Benjamin (Beniamini) Priolo (Saint-Jean-d’Angely 1602-Lyon 1667) descendait d’un doge de Venise. Son père, qui avait embrassé le protestantisme, avait dépensé presque tout ce qu’il possédait pendant les guerres de Religion. Resté orphelin à 14 ans, Benjamin s’était livré avec ardeur à son goût pour l’étude, se rendant successivement à Montauban, à Leyde où il eut pour maîtres Daniel Heinsius et Geradus Johannes Vossius, et à Paris où il suivit les cours de Hugo Grotius ; à Padoue, il avait gagné la confiance du duc Henri de Rohan alors au service de Venise, qui l’avait chargé de diverses négociations en Espagne et fait combattre à ses côtés en maintes circonstances. Après la mort du duc (1638), Priolo s’était retiré à la campagne, près de Genève, y avait passé dix années, puis était devenu secrétaire du duc de Longueville, qu’il avait accompagné au congrès de Münster (1649). L’année suivante, ayant assisté à Lyon à des controverses entre catholiques et protestants, il avait abjuré le protestantisme, s’était rendu à Paris et avait reçu du prince de Longueville une pension de 1 200 livres (G.D.U. xixe s.).

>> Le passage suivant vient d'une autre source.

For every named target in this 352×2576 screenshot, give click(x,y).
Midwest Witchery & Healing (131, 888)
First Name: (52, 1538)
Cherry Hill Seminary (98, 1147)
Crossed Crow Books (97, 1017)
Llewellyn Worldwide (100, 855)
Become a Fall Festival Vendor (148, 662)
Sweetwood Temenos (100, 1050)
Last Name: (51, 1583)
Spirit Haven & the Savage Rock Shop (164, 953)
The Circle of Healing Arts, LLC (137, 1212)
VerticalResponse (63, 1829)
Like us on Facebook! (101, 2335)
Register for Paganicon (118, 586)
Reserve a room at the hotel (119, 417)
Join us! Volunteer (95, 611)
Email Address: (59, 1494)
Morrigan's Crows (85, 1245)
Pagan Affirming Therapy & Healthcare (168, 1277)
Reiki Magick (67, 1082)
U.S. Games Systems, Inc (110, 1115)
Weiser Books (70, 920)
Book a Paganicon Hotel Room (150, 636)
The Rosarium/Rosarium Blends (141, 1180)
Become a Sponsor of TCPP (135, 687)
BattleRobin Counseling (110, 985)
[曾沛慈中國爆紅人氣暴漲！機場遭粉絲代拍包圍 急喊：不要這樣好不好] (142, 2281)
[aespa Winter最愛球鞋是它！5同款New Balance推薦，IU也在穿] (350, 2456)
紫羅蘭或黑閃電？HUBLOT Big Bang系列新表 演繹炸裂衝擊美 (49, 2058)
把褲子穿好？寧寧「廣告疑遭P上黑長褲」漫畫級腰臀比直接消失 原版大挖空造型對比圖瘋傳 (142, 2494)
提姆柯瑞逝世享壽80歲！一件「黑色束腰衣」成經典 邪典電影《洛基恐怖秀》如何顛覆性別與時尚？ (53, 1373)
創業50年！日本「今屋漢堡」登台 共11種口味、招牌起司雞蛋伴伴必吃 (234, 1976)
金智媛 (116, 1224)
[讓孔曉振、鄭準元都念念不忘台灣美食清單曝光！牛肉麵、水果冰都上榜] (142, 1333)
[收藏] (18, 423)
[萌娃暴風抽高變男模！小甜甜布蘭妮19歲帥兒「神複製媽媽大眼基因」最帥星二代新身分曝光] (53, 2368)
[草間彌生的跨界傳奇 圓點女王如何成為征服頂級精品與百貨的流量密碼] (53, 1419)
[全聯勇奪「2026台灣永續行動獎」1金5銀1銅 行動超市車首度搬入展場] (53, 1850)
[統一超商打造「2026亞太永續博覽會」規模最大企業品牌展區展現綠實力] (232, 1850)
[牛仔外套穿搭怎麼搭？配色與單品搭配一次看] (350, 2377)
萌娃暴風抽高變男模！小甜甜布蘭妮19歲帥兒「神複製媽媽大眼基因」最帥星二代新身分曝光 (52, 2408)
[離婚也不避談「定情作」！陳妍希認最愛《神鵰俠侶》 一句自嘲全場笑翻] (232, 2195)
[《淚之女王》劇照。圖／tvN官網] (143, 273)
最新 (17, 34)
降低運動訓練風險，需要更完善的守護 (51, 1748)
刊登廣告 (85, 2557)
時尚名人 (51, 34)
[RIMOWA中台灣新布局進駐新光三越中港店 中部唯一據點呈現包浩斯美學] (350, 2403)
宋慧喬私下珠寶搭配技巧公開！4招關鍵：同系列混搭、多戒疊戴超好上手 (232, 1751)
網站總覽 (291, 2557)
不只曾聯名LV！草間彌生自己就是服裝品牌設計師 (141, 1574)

Ayant pris le parti de Condé pendant la Fronde, il perdit tous les avantages qu’il s’était acquis et fut forcé de se retirer en Flandre. Revenu en grâce, il servit ensuite la France au travers de missions diplomatiques à Venise. La note [10] infra détaille ses 12 livres d’histoires sur les affaires de France. Philippe Tamizey de Larroque a publié 19 de ses lettres (sans lieu ni nom, 1877, in‑8o de 28 pages).

10.

Bayle (note F sur Priolo) a commenté ce passage de Guy Patin :

« Le sieur Sorel n’en a pas jugé de la sorte, mais plutôt dans le sens contraire. {a} L’auteur s’éloigna si fort de la bassesse des flatteries qu’ayant obtenu le privilège du roi, il crut qu’avant de s’en servir pour l’impression de tout l’ouvrage, il fallait voir comment les premières têtes s’accommoderaient de sa liberté. Il publia donc d’abord un précis de son Histoire en un seul livre où il modéra la hardiesse de sa plume ; {b} et cependant, quelques ministres y trouvèrent trop d’essor et firent connaître qu’ils s’opposeraient à l’impression, à moins que l’ouvrage n’eût été tronqué par des examinateurs qu’ils choisiraient. M. Priolo fit ses remontrances au roi, qui lui permit de les faire imprimer à Charleville. {c} Cela fut exécuté l’an 1665 et le débit de l’ouvrage fut permis en France publiquement. Cette édition est in‑4o et n’est pas intitulée Conatus historici, {d} mais Beniamini Prioli ab excessu Ludovici xiii de rebus Gallicis historiarum libri xii. {e} Elle a été contrefaite trois fois dans les pays étrangers, une fois à Utrecht et deux fois à Leipzig. » {f}


  1. Charles Sorel (v. note [2], lettre 74), La Bibliothèque française, Paris, 1667, pages 366‑367 :

    « On a été faire imprimer à Charleville une histoire latine de Benjamin Priolo, laquelle promet un récit de ce qui s’est passé depuis la mort du feu roi jusques à ce temps ; mais le dessein de l’auteur n’est principalement que de traiter de la guerre de Paris [la Fronde] et de ce qui concerne le cardinal Mazarin. Au reste, on se persuade qu’il a attaqué beaucoup de gens et qu’il n’a guère eu d’égard à plusieurs choses dont un historien doit tenir compte. Chacun peut voir le livre pour en juger. »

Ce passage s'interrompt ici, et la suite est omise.